(Goals):
[A] From the news article on North Korea's nuclear test site, reproduce word for word the passage starting with "In a sign of" and going on through "Park Geun-hye administration.".
[B] Using the news article on North Korea's nuclear test site, list every country whose journalists North Korea said would be allowed to cover the dismantling of its nuclear testing facility.

(Document extract):
South Korean journalists flew to Beijing Monday morning on their way to cover the dismantling of a nuclear test site in North Korea - without Pyongyang’s approval to come.

After canceling ministerial talks with the South last week, North Korea on Monday continued to snub reporters from South Korea selected to attend the demolition of the North’s nuclear testing site in Punggye-ri, where all of its underground nuclear tests have been conducted since 2006. Seoul’s Unification Ministry, which handles inter-Korean relations, said early Monday the North was not even responding to an effort by the South to send a list of eight South Korean reporters - four from News1 news agency and four from broadcaster MBC - via a communication channel set up at the border village of Panmunjom. The first batch of South Korean reporters left for a Beijing stopover on Monday morning not knowing if they would be allowed in the North.

The North’s stonewalling is a shift of stance from May 12 when it informed Seoul that South Korean journalists would be allowed to visit the North from March 23 to 25 to cover its dismantling of its nuclear testing facility in the northeastern part of the country, along with journalists from the United States, Russia, China and the U.K.

Pyongyang was silent on the South Korean journalists as of press time on Monday, although reporters from the other nations are set to receive their visas from the North Korean embassy on Tuesday morning.

In a sign of its disgruntlement with Seoul, Pyongyang also demanded Saturday the return of 12 North Korean defectors who made it to the South in April 2016, claiming they were lured and kidnapped by the South’s spy agency, the National Intelligence Service, to help the former conservative Park Geun-hye government score political points ahead of general elections at the time.

In an English dispatch carried by the state-run Korean Central News Agency (KCNA) Saturday, an unnamed spokesman of the North’s Red Cross said the defection of 12 former employees from a state-run restaurant in the Chinese city of Ningbo was “proven to be a conspiratorial farce cooked up” by the Park Geun-hye administration.

(Stored data):
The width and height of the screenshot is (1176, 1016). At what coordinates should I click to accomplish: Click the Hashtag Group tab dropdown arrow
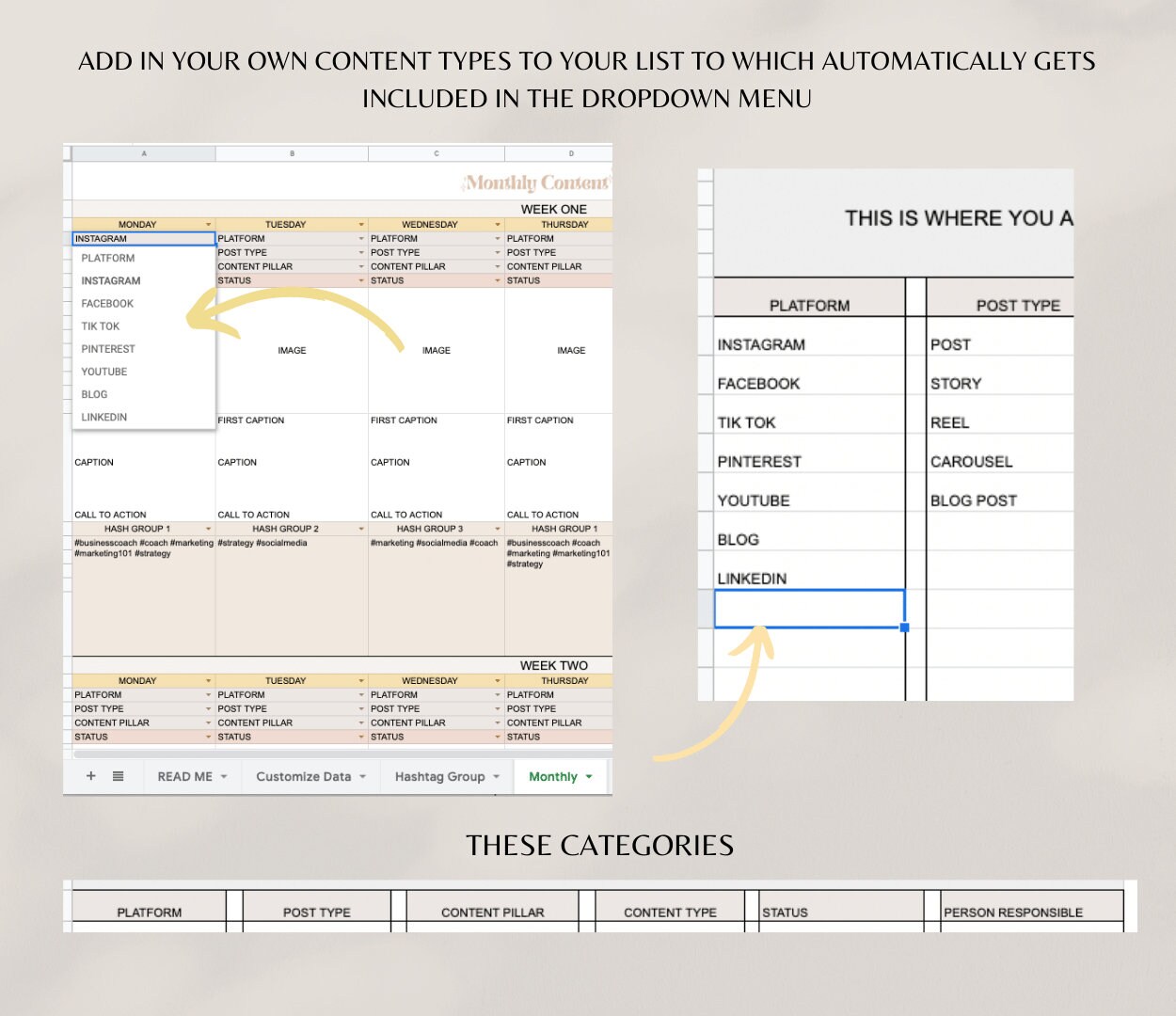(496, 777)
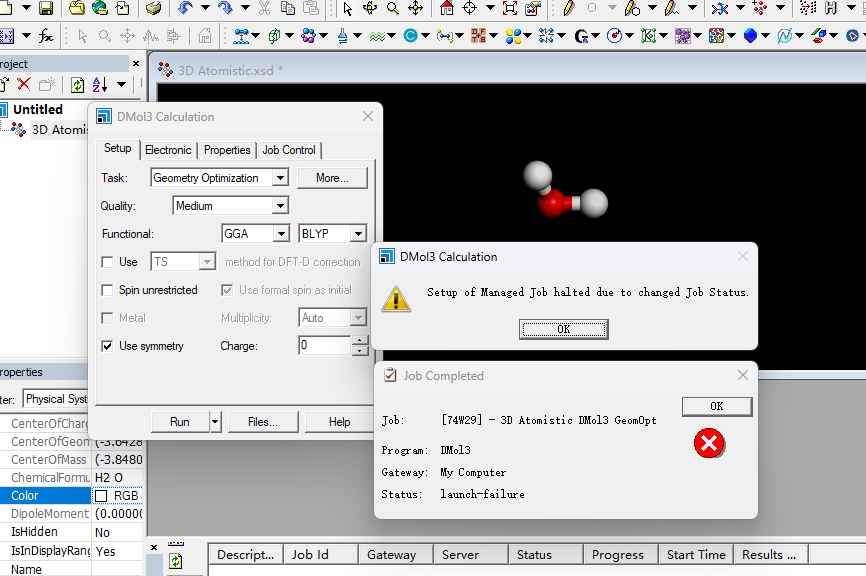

(Task solutions):
[A]
In a sign of its disgruntlement with Seoul, Pyongyang also demanded Saturday the return of 12 North Korean defectors who made it to the South in April 2016, claiming they were lured and kidnapped by the South’s spy agency, the National Intelligence Service, to help the former conservative Park Geun-hye government score political points ahead of general elections at the time.

In an English dispatch carried by the state-run Korean Central News Agency (KCNA) Saturday, an unnamed spokesman of the North’s Red Cross said the defection of 12 former employees from a state-run restaurant in the Chinese city of Ningbo was “proven to be a conspiratorial farce cooked up” by the Park Geun-hye administration.

[B]
- South Korea
- United States
- Russia
- China
- U.K.